Critiche le reazioni al compromesso raggiunto venerdì dalle leadership democratica e repubblicana sul bilancio per i restanti sei mesi dell’anno fiscale 2011. In particolare da sinistra.

Per il New York Times, l’accordo sul budget, tagliando in maniera così aggressiva e generalizzata la spesa pubblica e i servizi per i meno abbienti, mette in pericolo la ripresa economica negli Stati Uniti.

Per Paul Krugman, sempre sul New York Times, il Presidente Obama, piegandosi clamorosamente davanti alle richieste dei repubblicani, si mostra ancora una volta incapace di leadership.

Per Ezra Klein, del Washington Post, il 2011 non è il 1995 (l’ultima occasione in cui il dibattito parlamentare sul bilancio causò la chiusura del governo federale). Allora il Presidente Bill Clinton fu in grado di presentare l’opposizione repubblicana come estremista, posizionandosi lui come moderato centrista. Quello che Obama dimentica, però, mentre tenta di imitare le mosse del predecessore, è che la seconda metà degli anni novanta fu, negli Stati Uniti, un periodo di grande espansione economica e non di prolungata crisi come oggi.

Va ricordato, comunque, che l’accordo sul bilancio raggiunto a fine settimana scorsa non è ancora stato approvato definitivamente (semplicemente non c’erano i tempi tecnici perché entrambe le camere avessero l’opportunità di votare sulla misura). Il presidente ha così firmato l’ennesima estensione di una settimana del bilancio precedente, per consentire al Congresso di procedere con l’approvazione ufficiale della nuova proposta.

Questo significa sia che legislatori di entrambi i partiti e rappresentanti dei gruppi di interesse toccati dal bilancio stanno ancora discutendo per definire i dettagli della proposta, sia che lo Speaker of the House, il repubblicano John Boehner, deve ora assicurarsi che il proprio gruppo parlamentare sia compatto nel votare a favore del budget, cosa per nulla scontata.

Intanto, il dibattito sulla salute fiscale degli Stati Uniti si sposta su due nuove questioni. Da un lato, il Congresso sarà presto chiamato a votare per autorizzare il governo federale a alzare il cosidetto “debt ceiling”, ovvero il tetto legale sul debito nazionale consentito oggi, in modo da continuare a finanziare le proprie attività e ripagare gli interessi sul debito già esistente.
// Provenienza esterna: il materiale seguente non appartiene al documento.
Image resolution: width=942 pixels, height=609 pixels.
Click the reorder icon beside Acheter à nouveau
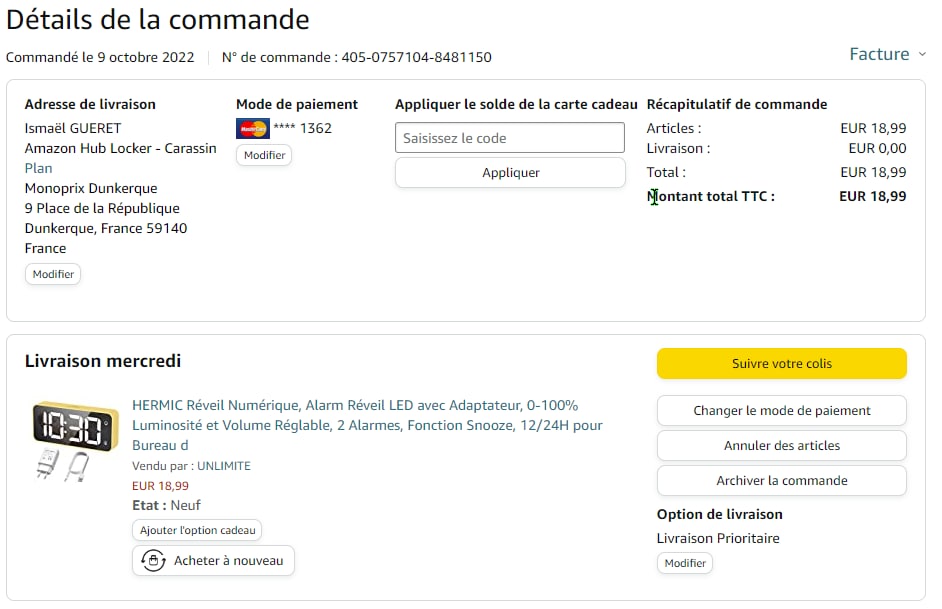point(153,561)
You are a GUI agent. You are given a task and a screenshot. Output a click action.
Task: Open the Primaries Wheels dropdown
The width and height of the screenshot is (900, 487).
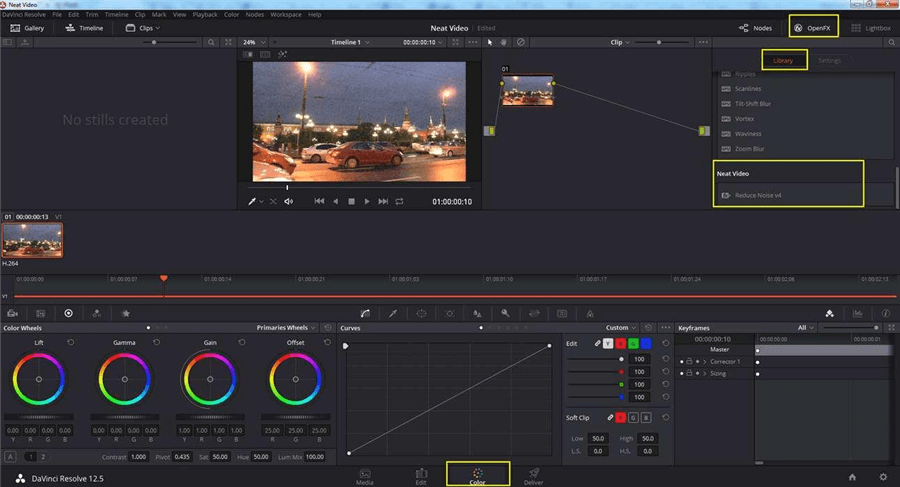click(287, 327)
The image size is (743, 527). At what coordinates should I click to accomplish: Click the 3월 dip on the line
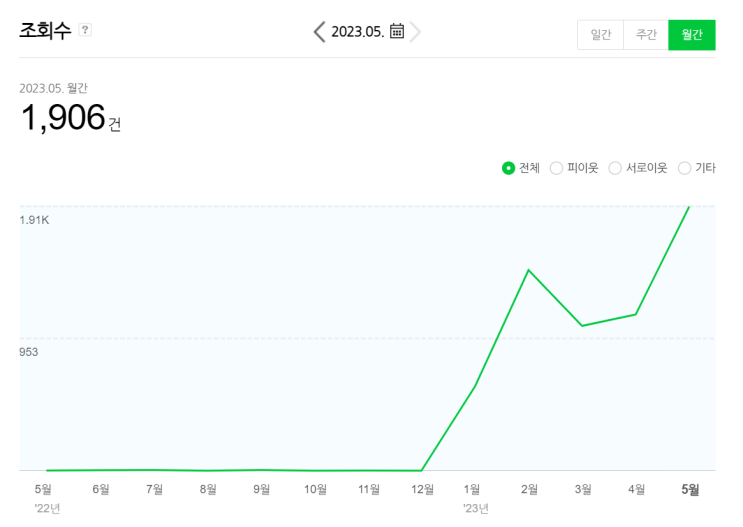pos(582,326)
Si tratta di un’altra occasione in cui l’ala conservatrice del Partito Repubblicano, spinta dal fervore per l’austerità fiscale del Tea Party, potrebbe ribellarsi e causare scompiglio.
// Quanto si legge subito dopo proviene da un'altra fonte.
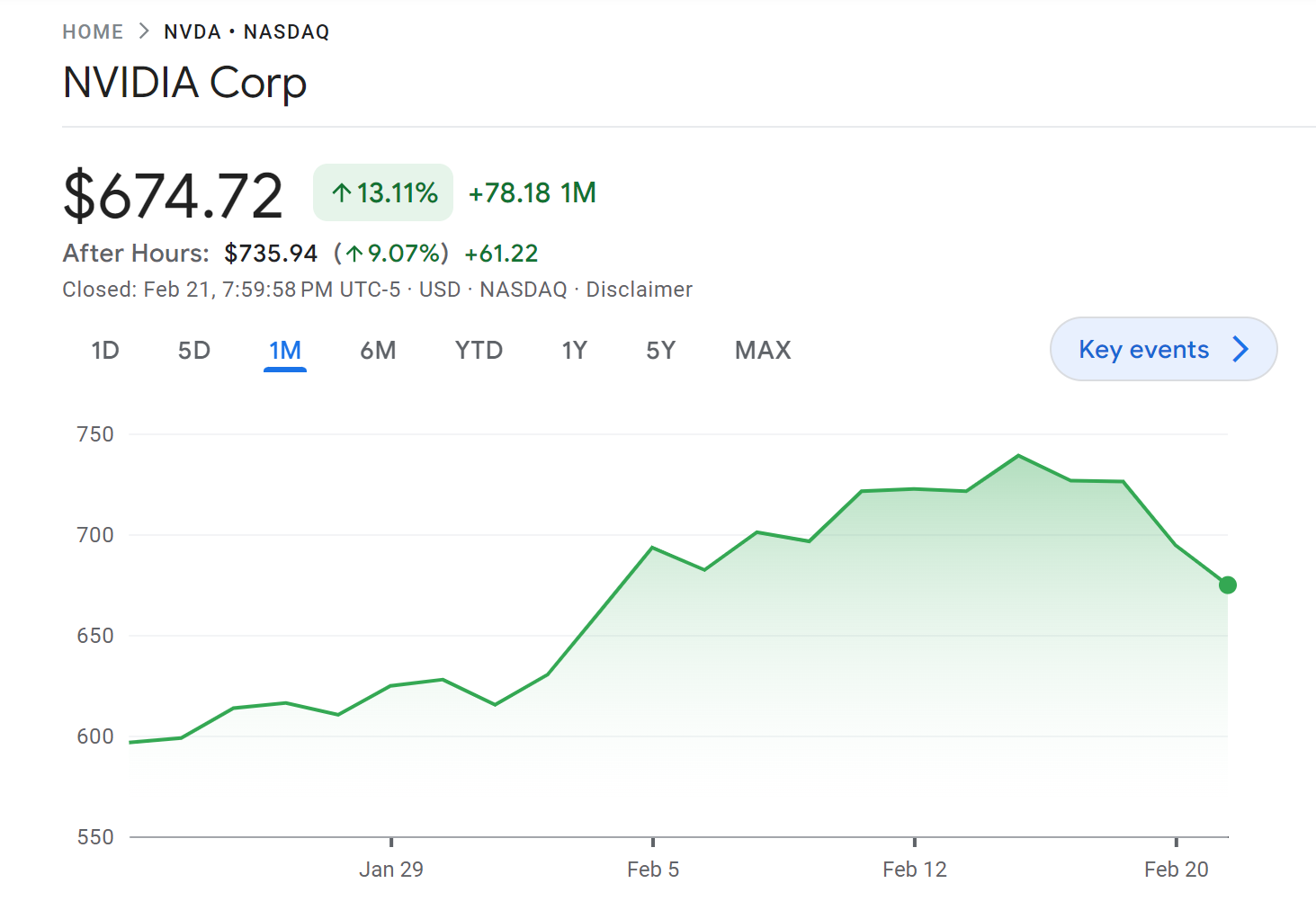
Task: Go to HOME breadcrumb link
Action: pos(93,32)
Si comincia anche a discutere del bilancio per l’anno fiscale 2012, sulla base della proposta presentata la settimana scorsa dall’Onorevole repubblicano del Wisconsin Paul Ryan. Politico.com immagina che Ryan potrebbe diventare, nella battaglia per le presidenziali 2012, il nemico perfetto per il Presidente Obama, data la disponibilità da lui mostrata a farsi portavoce della visione politica più rigidamente conservatrice presente oggi al Congresso.
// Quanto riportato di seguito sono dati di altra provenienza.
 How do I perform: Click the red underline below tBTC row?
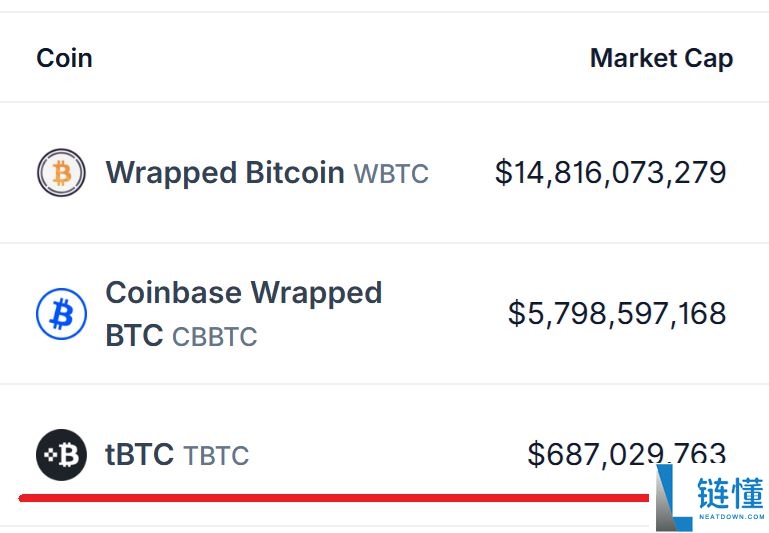(x=330, y=496)
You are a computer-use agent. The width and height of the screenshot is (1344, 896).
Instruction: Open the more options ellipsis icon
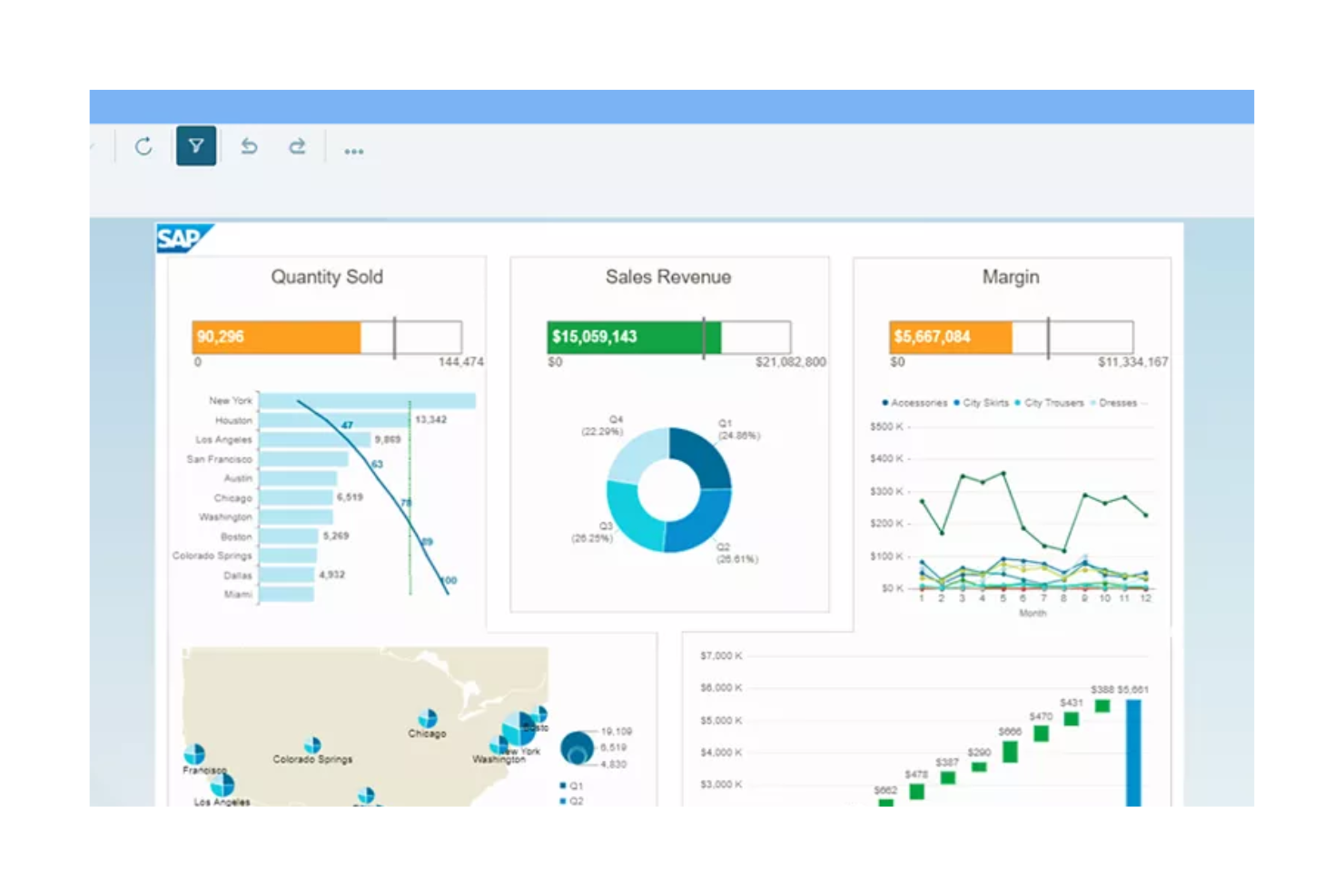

È atteso infine per mercoledì un discorso di Obama a proposito di quale visione sul debito e sul bilancio per l’anno prossimo verrà avanzata dalla Casa Bianca, discorso in cui il presidente dovrà spiegare al popolo americano come intende affrontare la questione della riduzione del debito senza però abbandonare la filosofia almeno in parte progressista che ha reso possibile la sua elezione nel 2008. Sarà interessante vedere come il presidente sceglierà di parlare di tagli alla spesa pubblica alla base di elettori democratici.